**** Data to process

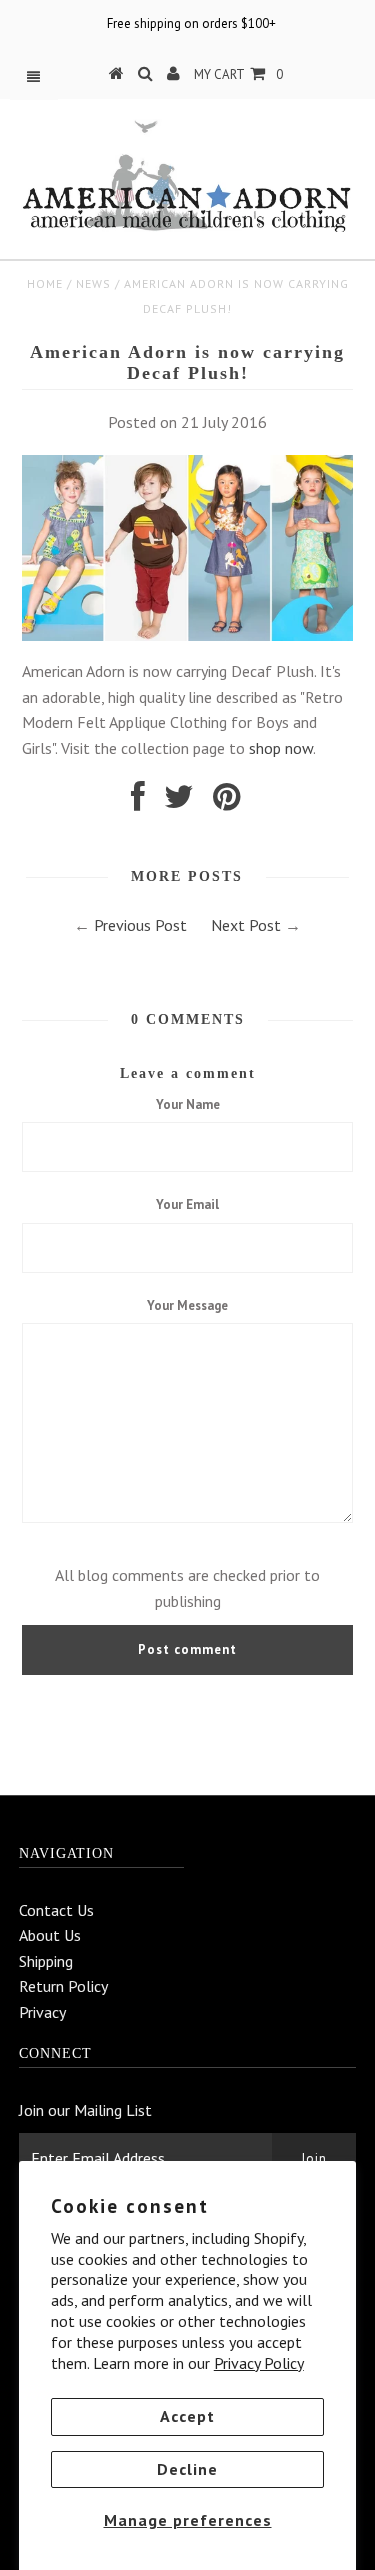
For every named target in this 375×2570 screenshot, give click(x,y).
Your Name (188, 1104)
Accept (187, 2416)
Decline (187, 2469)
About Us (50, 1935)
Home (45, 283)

********
**** Data to process

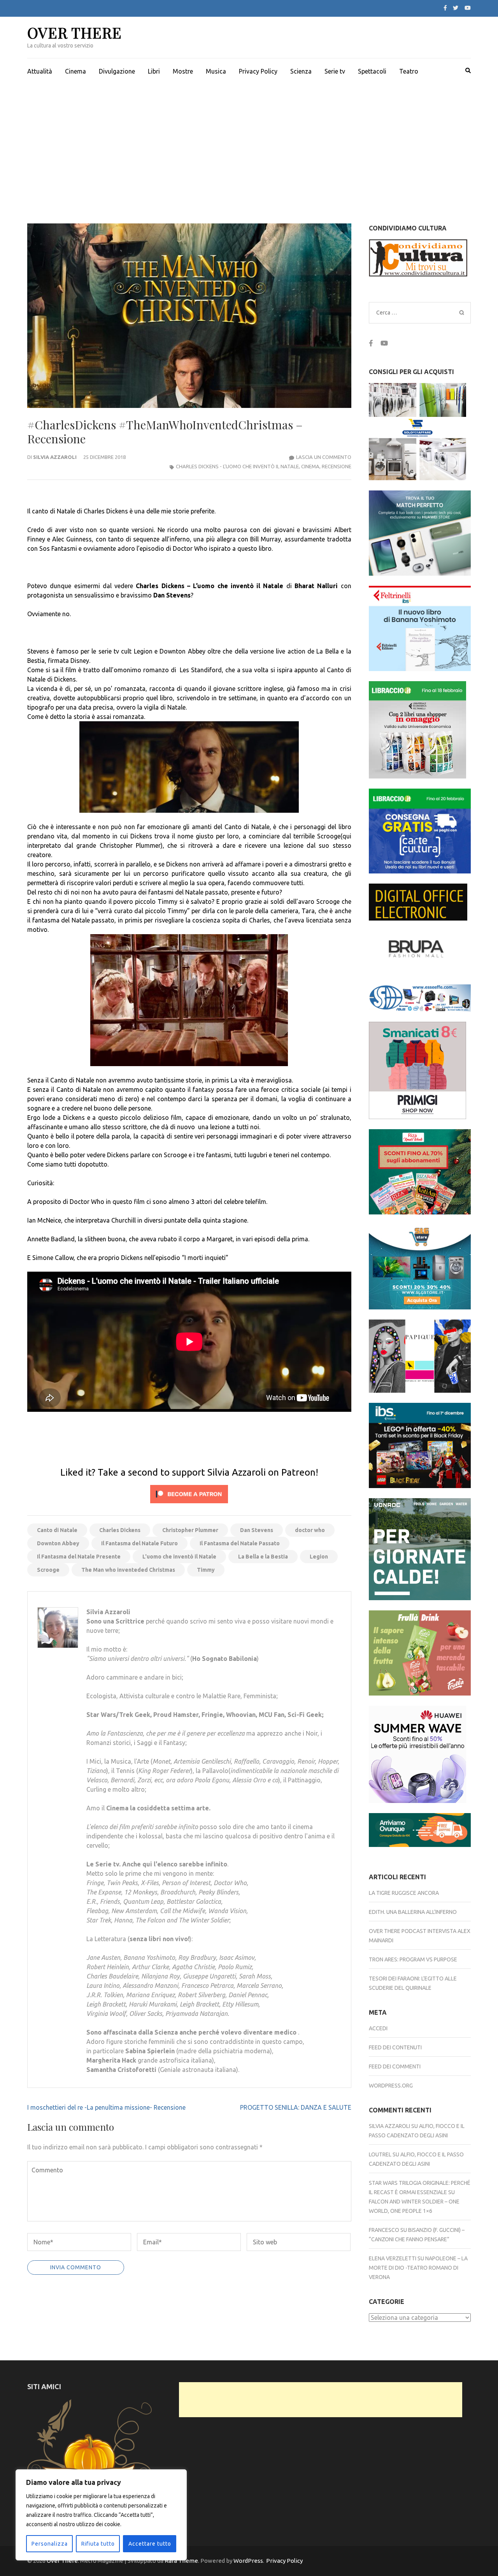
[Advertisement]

********

**Requirement**.
Beginning with the line containing "For every named" and ending with the line containing "Home (45, 283)", extract those lines exactly from the listing above, and only those.

**Reply to the exercise**.
For every named target in this 375×2570 screenshot, give click(x,y).
Your Name (188, 1104)
Accept (187, 2416)
Decline (187, 2469)
About Us (50, 1935)
Home (45, 283)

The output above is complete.